Snyder also teased what's next for the Court of Owls, including the hope that when he returns to Gotham's secret society, Capullo will join him for the ride.
CBR News: I love James Tynion IV and Rafael Albuquerque's work, but something has been nagging at me since the solicitations for May 2016 dropped. Why aren't you finishing your run with the series' final issue, "Batman" #52?
Scott Snyder: [Laughs] We didn't know that there was going to be a Rebirth. And really, it boiled down to schedule. James and Rafael are going to kill it. I know that story up and down, I talked it through with James. He's, obviously, one of my closest friends, as is Rafael. Greg and I talked about the ending of our run a long time ago, and "Batman" #50 was going to be our extravaganza. Then we had one more coda issue before we even realized that DC was going to do Rebirth or any of this kind of stuff. It was long in the cards.
"Batman" #51 is beautifully done. You're right, it lacks the action of #50, but this is really a love letter to Gotham and your entire run. Let me ask you the question that you ask readers to answer, and finish this sentence: "Gotham is… "
Snyder: Gotham is them. It's them, as readers. That's what we were trying to say in the issue. As much as Gotham is this fictional place, it's powered by all of the people that love Batman and read "Batman" and love the mythos.
Growing up in New York, the funny thing that you realize is that the city is the city at the moment that you live in it with the people that you live in it with. And then you all move, or you die, it changes, and it's new stores and new people. You might come back to visit, or you might move out of your neighborhood, but it existed because you guys were together at that moment in that place.

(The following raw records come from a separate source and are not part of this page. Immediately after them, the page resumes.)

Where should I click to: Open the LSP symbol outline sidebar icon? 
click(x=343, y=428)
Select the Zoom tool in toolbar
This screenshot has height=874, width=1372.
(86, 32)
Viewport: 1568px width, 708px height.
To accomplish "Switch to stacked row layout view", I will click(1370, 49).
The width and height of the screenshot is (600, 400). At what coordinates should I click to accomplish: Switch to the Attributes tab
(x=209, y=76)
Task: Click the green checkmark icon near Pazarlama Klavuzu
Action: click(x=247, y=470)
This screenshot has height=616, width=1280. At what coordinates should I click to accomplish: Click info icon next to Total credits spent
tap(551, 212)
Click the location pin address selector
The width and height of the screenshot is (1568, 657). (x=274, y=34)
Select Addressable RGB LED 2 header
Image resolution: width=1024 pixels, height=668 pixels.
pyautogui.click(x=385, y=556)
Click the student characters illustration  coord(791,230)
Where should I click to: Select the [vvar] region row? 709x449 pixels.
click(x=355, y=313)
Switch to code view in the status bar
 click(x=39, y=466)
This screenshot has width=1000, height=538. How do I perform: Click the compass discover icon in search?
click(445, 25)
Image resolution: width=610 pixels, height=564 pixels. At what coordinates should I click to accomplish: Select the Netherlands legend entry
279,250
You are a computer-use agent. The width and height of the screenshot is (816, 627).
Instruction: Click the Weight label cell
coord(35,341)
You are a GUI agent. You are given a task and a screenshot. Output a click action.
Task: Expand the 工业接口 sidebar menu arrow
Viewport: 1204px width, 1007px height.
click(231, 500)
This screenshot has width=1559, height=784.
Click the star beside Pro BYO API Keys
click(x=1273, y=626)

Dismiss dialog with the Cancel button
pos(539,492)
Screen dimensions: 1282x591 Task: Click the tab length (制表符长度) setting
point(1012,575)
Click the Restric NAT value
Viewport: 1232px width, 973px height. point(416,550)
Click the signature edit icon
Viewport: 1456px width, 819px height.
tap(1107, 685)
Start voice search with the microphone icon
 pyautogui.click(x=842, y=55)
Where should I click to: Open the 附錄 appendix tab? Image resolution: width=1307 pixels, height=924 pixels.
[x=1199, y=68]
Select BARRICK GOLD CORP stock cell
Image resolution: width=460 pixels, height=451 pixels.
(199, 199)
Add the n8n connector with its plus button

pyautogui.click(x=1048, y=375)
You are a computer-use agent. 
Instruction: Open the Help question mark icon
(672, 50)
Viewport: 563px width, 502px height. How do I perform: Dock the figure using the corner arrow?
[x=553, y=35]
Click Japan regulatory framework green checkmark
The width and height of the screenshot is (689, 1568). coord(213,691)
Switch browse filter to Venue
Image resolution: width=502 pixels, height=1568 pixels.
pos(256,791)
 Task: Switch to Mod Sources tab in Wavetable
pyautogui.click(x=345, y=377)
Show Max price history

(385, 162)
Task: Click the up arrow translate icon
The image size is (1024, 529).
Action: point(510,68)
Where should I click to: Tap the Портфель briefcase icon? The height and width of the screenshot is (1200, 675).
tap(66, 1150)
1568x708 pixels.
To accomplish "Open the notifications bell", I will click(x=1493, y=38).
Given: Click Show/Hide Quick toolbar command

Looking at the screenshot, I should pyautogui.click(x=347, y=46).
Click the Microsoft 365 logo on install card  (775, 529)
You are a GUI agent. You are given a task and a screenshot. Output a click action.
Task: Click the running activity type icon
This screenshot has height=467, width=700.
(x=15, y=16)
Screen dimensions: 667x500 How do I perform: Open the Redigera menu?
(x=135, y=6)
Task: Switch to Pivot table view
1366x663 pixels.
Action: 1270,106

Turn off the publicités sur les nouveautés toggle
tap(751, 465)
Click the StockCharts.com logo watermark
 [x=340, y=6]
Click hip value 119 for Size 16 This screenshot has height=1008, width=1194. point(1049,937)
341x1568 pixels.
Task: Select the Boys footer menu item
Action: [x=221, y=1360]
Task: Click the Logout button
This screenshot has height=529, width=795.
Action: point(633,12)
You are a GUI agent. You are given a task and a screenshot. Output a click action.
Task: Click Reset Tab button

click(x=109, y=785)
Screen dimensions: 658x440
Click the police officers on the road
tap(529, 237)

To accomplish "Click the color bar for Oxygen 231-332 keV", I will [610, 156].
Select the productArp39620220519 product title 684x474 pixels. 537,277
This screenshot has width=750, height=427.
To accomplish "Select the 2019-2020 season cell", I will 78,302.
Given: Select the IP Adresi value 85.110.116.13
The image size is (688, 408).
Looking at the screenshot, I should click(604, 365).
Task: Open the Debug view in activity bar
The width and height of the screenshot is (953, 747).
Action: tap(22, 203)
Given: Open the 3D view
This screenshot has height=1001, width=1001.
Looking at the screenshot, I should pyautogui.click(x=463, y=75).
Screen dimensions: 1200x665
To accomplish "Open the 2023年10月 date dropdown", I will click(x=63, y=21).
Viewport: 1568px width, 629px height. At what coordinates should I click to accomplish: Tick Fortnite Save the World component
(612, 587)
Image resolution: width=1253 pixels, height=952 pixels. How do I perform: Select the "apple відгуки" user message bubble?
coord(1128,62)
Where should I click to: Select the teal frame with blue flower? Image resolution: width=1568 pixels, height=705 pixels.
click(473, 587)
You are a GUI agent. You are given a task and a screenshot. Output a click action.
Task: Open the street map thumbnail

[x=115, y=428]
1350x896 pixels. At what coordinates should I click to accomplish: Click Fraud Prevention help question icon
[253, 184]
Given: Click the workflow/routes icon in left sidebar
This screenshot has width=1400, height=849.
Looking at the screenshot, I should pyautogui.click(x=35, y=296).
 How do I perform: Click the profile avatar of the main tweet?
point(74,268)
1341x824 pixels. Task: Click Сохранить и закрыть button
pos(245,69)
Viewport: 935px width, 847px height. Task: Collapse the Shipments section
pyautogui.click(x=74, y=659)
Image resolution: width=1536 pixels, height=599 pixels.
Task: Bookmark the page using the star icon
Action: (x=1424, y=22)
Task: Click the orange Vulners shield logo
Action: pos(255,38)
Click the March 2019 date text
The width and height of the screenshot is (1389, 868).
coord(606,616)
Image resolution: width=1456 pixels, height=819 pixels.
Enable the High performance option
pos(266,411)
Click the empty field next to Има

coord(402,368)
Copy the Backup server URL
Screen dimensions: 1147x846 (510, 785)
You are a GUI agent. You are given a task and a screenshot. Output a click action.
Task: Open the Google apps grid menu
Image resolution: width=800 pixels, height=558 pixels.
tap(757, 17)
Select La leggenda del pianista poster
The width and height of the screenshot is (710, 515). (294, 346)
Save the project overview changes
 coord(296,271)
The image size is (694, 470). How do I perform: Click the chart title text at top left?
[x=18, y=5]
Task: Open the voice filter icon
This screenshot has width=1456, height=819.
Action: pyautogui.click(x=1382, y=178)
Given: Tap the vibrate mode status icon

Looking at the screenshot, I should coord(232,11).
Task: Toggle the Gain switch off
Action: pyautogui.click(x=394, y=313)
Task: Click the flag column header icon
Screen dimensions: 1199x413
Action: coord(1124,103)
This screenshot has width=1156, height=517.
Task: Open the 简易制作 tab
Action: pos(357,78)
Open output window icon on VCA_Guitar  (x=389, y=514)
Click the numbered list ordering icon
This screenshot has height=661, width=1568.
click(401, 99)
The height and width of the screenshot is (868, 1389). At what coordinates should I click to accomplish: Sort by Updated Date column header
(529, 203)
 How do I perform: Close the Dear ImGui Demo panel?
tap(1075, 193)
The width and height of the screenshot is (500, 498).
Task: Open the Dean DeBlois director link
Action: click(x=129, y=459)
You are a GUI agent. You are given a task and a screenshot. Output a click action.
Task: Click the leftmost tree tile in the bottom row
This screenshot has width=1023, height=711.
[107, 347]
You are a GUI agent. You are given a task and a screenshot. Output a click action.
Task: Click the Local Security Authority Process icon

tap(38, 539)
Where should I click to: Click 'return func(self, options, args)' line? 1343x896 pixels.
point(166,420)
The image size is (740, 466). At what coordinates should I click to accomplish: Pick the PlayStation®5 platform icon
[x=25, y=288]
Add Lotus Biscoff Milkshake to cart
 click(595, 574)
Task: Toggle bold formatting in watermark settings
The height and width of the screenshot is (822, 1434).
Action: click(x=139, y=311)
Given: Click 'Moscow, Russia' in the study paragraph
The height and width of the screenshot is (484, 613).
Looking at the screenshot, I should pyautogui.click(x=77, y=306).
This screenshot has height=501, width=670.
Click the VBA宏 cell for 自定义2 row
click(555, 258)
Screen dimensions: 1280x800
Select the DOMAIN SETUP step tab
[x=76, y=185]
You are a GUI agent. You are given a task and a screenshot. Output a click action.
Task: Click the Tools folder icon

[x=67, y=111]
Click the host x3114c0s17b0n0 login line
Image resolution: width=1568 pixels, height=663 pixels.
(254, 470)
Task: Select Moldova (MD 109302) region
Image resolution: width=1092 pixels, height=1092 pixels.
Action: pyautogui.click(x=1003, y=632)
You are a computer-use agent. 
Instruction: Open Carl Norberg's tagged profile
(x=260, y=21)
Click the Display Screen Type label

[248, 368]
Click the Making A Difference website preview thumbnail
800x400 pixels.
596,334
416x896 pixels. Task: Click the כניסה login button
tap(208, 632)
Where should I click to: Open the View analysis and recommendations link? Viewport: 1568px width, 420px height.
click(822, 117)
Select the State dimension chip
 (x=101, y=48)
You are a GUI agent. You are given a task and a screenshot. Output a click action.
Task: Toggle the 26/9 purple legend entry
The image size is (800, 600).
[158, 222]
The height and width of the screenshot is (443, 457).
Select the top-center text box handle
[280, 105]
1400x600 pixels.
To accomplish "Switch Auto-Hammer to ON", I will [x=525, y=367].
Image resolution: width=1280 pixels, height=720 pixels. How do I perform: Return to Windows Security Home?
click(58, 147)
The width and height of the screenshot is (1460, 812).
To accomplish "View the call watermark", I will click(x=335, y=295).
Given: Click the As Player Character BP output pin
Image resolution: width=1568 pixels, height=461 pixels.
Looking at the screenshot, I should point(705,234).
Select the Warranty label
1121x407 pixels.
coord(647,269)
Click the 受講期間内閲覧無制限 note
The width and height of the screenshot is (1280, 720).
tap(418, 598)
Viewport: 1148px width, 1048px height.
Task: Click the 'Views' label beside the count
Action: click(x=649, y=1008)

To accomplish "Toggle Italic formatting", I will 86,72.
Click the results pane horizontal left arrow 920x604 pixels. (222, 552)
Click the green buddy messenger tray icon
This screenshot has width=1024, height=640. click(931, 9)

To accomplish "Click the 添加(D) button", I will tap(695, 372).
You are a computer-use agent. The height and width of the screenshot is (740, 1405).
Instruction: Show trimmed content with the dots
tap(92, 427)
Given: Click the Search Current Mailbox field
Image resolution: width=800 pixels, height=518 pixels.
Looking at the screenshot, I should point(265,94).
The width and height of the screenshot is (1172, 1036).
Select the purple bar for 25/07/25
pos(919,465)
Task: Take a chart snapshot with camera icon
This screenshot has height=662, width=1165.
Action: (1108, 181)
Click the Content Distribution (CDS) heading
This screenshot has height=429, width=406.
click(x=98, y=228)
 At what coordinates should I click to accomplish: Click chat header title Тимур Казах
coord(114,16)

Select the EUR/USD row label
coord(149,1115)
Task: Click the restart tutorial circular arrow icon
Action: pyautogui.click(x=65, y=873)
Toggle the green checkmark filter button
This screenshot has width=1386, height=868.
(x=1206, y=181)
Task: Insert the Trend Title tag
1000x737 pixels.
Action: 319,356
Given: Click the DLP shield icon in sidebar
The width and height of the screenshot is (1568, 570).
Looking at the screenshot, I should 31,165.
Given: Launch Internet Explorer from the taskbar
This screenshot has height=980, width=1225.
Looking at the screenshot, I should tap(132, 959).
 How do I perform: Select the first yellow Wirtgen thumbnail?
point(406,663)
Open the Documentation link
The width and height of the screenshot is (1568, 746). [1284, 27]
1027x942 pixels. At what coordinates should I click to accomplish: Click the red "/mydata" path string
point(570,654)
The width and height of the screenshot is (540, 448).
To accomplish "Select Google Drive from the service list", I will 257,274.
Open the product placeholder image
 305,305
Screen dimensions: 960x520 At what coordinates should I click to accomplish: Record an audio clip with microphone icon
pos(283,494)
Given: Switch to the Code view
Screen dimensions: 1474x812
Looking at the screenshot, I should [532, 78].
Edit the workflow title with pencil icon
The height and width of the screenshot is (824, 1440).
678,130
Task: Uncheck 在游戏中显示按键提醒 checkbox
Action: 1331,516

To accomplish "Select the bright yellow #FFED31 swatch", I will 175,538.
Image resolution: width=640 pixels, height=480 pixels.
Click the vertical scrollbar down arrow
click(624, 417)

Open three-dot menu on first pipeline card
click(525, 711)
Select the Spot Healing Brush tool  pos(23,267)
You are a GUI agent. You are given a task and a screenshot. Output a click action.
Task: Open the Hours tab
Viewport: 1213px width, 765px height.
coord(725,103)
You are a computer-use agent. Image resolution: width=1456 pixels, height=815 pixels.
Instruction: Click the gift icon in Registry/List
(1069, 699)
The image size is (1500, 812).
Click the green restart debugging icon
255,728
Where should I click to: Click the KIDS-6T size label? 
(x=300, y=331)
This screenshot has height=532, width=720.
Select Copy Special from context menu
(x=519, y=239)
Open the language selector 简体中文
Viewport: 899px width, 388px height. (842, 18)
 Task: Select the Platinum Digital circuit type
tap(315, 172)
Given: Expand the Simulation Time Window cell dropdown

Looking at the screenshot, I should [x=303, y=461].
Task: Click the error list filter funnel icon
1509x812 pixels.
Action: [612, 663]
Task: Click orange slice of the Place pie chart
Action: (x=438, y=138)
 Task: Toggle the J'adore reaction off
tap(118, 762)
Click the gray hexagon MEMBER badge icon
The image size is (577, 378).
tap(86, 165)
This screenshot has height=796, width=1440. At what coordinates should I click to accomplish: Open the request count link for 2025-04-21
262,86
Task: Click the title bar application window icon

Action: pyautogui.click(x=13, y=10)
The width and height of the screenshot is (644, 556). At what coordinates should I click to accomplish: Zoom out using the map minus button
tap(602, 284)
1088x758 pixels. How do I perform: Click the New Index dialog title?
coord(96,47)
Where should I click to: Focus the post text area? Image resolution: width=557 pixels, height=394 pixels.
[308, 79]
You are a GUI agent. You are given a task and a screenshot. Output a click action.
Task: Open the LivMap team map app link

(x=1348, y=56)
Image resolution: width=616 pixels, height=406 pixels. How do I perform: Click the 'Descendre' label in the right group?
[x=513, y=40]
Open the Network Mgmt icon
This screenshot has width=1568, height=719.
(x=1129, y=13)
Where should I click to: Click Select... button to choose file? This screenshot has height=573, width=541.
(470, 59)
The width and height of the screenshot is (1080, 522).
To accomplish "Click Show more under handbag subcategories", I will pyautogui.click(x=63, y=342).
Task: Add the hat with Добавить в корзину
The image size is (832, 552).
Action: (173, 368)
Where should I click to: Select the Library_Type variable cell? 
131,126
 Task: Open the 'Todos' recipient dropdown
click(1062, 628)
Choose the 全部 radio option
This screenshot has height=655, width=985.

And Gotham is us. It's me and Greg and that fanbase all at the same moment, feeling the same way about Batman. Trying new ideas, trying to make him modern, trying to make him be a hero for right now and face things that we are afraid of right now, as opposed to 10 years ago, 20 years ago, 30 years ago, or even 10 years from now. It's all of us, together.
Greg Capullo: For me, after five years of living in it, Gotham is home.
We've talked a lot about the near-symbiotic relationship of Batman and the Joker in the past, but what abut Gotham. What's Batman without Gotham and vice versa?
Capullo: They are definitely linked. They're attached at the hip. I'd say that they are one and the same at this point. It's not to say that Gotham won't survive should Batman perish -- we tried to show in the last arc that it wouldn't be the case. Someone would rise up and be that symbol. But certainly, I would say that Batman is Gotham City, and Gotham is Batman. They are two lungs in one body.
Snyder: Gotham, to me, is this imagined landscape or All-American city that then gets a hero that faces off against the problems of its population. For us, the Red Hood Gang represented gun violence. Riddler was an über-terrorist. Gotham is the place where you get to go where a hero faces off against your biggest fears. Batman is essential to Gotham in that regard.